The only 3D implementation of Radiance Cascades that I have seen has been by the original author (Alexander Sannikov) on his Youtube channel, and while it works I find it really hard to draw any conclusions from it, especially since it’s primary use case is in a top down game which has different requirements than a third/first person game.
Just to provide some additional context, there’s been discussion in Godot’s HDDAGI PR about somehow “augmenting” HDDAGI with Radiance Cascades (no idea how that’s supposed to work) and the Radiance Cascade author had this to say:
Upgrade SDFGI to HDDAGI by reduz · Pull Request #86267 · godotengine/godot · GitHub
…First, I never pitched 3d RC as the ultimate GI solution. I never even pitched it as a good GI solution. I wouldn’t even call it practically viable by my standards, to be honest. I’m just saying that it’s a direct improvement (in pretty much all parameters) over anything that has a regular grid (or nested grids) of radiance probes. DDGI for example.
…
Juan Linietsky (of Godot) also wrote about Radiance Cascades on Twitter recently:
x.com
There is still such level of hype about radiance cascades even a year after the announcement.
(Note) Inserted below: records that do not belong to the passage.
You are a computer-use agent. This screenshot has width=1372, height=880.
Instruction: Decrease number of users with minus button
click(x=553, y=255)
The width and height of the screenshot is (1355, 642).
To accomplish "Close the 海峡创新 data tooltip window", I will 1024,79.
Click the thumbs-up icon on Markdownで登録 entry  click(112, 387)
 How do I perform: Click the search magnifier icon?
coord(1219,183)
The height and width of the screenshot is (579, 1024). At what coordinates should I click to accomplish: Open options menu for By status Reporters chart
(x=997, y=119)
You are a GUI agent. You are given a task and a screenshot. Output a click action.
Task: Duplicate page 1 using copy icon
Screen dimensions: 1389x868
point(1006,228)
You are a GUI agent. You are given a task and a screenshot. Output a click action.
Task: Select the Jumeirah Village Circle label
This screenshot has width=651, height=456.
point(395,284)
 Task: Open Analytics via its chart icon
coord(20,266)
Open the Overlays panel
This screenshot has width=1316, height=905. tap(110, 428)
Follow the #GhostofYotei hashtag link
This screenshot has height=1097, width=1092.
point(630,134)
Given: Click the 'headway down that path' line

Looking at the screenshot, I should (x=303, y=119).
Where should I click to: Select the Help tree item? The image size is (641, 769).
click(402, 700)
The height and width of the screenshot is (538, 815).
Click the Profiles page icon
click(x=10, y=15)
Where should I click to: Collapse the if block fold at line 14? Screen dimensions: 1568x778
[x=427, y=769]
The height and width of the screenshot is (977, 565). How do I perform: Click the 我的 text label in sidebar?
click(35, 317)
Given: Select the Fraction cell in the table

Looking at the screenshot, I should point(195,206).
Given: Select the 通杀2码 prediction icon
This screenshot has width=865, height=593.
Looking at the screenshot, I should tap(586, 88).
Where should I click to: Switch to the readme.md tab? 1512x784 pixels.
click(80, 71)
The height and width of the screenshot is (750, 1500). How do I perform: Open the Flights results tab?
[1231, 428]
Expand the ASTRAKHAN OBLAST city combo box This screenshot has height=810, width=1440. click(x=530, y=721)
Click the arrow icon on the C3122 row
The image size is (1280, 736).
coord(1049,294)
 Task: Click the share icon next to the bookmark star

The problem is, this technique, as great as it is, does not do what most people thinks it does…
So, let me make it clear, for 2D its actually really useful due to how 2D works, but for 3D to me its a non starter for the most part. There are a lot of problems with it that are very hard to solve. The main issue is that, as it writes “by using the higher cascade probes to continue the ray” what this really means is that you have to interpolate the 8 nearby probes depending on the UVW coordinates inside of the octant.
In 3D this does not work as simple as in 2D, because to interpolate you need to have a means of occlusion (otherwise light will come through walls). To solve this you can prooobably raycast from bigger to smaller cascades, few rays and compute a general occlusion term. But at the smaller cascade size, you need to interpolate the pixel 3D position between the 8 neighboring probes anyway and you still need occlusion (else again, light coming through walls). This can probably be done in screen space, which may have artifacts (i don´t know)…
Additionally, there is another problem. Again because we have to interpolate and occlude the bigger cascades, if the space between them is too big, interiors will probably not get any lighting at all. This means the bigger cascade needs to have a limit. So at much, your whole system will likely have only 3, at much 4 levels of cascades, kind of limiting the technique usefulness. But, okay, if you have a level of a limited size, it can be made to work.
But what about open world?.. That’s another can of worms, because the memory required would be too big. Instead, you have to use cascading of radiance cascades for this! (basically running the whole thing several times at different sizes and interpolating). Or have them clip-map style, still really hard…
So, at the end of the day. My feeling is that this is a great technique for 2D, but extremely limited for 3D. The only way I can see it working is kind of as an extension to DDGI to give it more high frequency detail… but which you can still do in screen space… Ah but I know what you think, doesn’t Path of Exile use this in production? Yes, but they use it in screen space, which works because the game has a limited view range…
So, don’t be dissapointed, GI is like this, thousands of papers come out, but most have very limited use
I can’t really evaluate this criticism, this is all above my paygrade. Only offering it here because I found the discussions interesting.
Another interesting note, AMD recently released their GI with Brixelizer, which looks similar to how Lumen works (two level radiance caching, probes placed on depth buffer, traces a sparse distance field) while avoiding at least some of the drawbacks that Lumen currently has (precomputed card positions being required for generating surface cache, no SDFs for skeletal meshes, etc) so clearly Epic isn’t alone in thinking this is a good approach.